My sewing machine is broken. Or its user is. Maybe both.
I figured out how to change the foot and the needle. So proud of myself, I pressed it down onto the knit fabric - my first time sewing on anything other than cotton - and it jammed up. Thread stuck in the bobbin and wrapped around it and held firm, and the needle wouldn't budge. I pulled out the manual and took apart the bobbin case and put it back together and tried again. Jammed again.
I took the manual back out and removed the machine from its table. Nothing I said to the man at the repair shop seemed to ring a bell. Not the "I know exactly what the problem is" I'd been hoping for. He said he'd give it a tune up, and when I returned for the machine four days later, that's what he'd done. He found no problems, just adjusted the bobbin tension a bit.
I brought it home, screwed it back to the table, sat in my chair, put the fabric back under there. Jammed.
I cursed and put my hands over my face and tried again with the same result, the sewing project I had planned for the blog thwarted for the second week in a row.
* * *
There's this thing that happens as a blogger, where you spend a lot of time typing some part of yourself into the keys of your computer, and no matter how much you try to be "real," the story that comes out is inaccurate. At least it seems that way as you see it mirrored back to you in the words of friends or readers, when people start using phrases like "do it all" or "have it all together."
In a world where so many of us use the successes of others as weapons against ourselves, as proof of our own failures, I feel some obligation to set the record straight. To say that these pages are a tiny piece of the story and sometimes I am talking about Facebook or pie or quilts, and while you are reading those words, I am at home falling apart or screaming at my sewing machine, that I have a billion questions and almost no answers, that I cry and yell and think mean thoughts and sometimes say unfair things. That I have worries and fears and goals that I'm too embarrassed or ashamed or protective to share on these pages. Or they just don't belong here.
And yet somehow the simple act of writing these words down and sharing them with you here gives the impression of having sealed it all up in a tidy bow. I don't know how to kick that. Maybe I'm not supposed to.
Writing is reflective. It's not tidy, but it does provide some context, some meaning, to its subject. A broken sewing machine (or a broken user) is no longer just that. On the page, I am no longer the woman sitting in tearful frustration in front of an antique machine that befuddles her. Instead, I am a woman acknowledging her limits, sharing her humanity - with you and with herself.
* * *
I've read a lot of sewing blogs over the years. I've seen countless projects - bags and dresses and shirts and table runners and quilts. I've never read a word about someone fighting with their sewing machine, jamming the bobbin, perpetually screwing up the tension, at least not from someone who isn't sitting down at a machine for the very first time.
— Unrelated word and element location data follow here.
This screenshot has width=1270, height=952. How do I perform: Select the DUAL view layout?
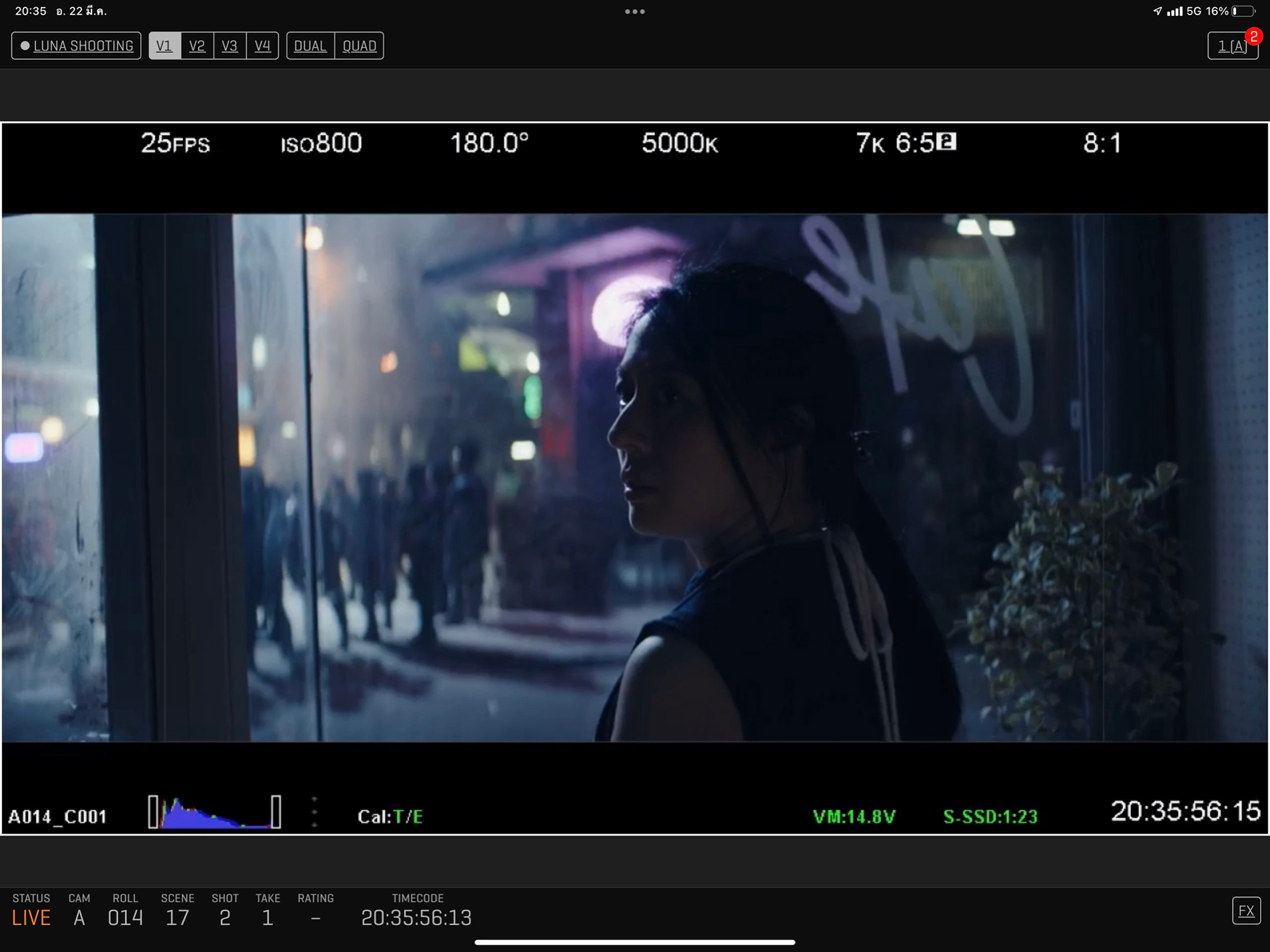[x=310, y=46]
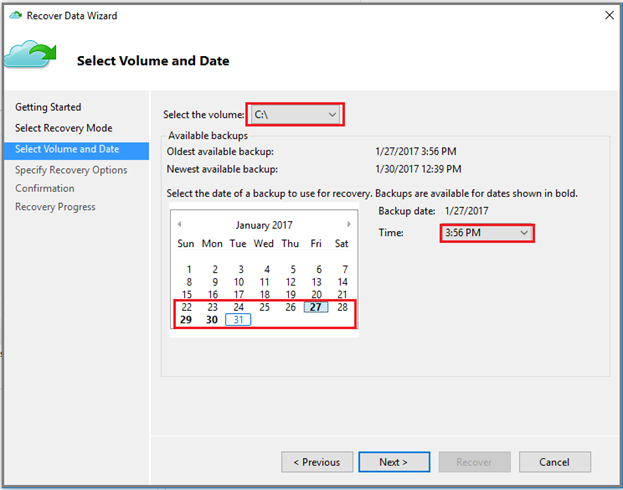Select today's date 31 in calendar
Viewport: 623px width, 490px height.
[x=238, y=320]
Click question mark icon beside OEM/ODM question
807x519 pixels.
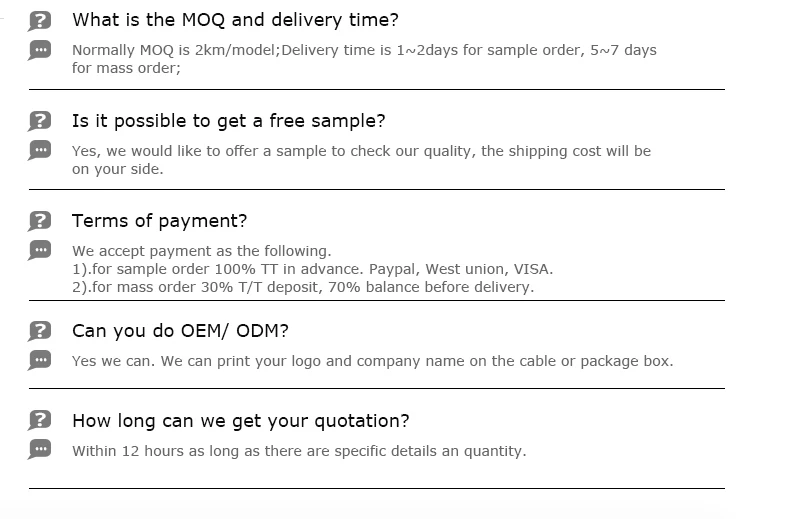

As far as I can tell, I'm the only craft-oriented blogger on the internet who can't figure this crap out. I'm the only one who's dumb enough to be bested by this hunk of metal.
And yet that can't be true, right? I am not so unique that I can claim this particular frustration as mine alone. I don't want to.
I want a community around it. I want all of the people staring at their sewing machines in confusion and anger to yell across the web to each other, "ME TOO!" and wave their hands and then point and laugh at their screwed up projects because hey, we're all in this together.
I am just as broken as you. Maybe more so, depending on the day. What you see on these pages, what looks like life tied up in a bow is me, seeking community. It is me, sharing my humanity and, in my deepest dreams, creating a space for you to share your humanity too. To wave from across the internet and say hey, me too. And to smile because you're not alone. And neither am I.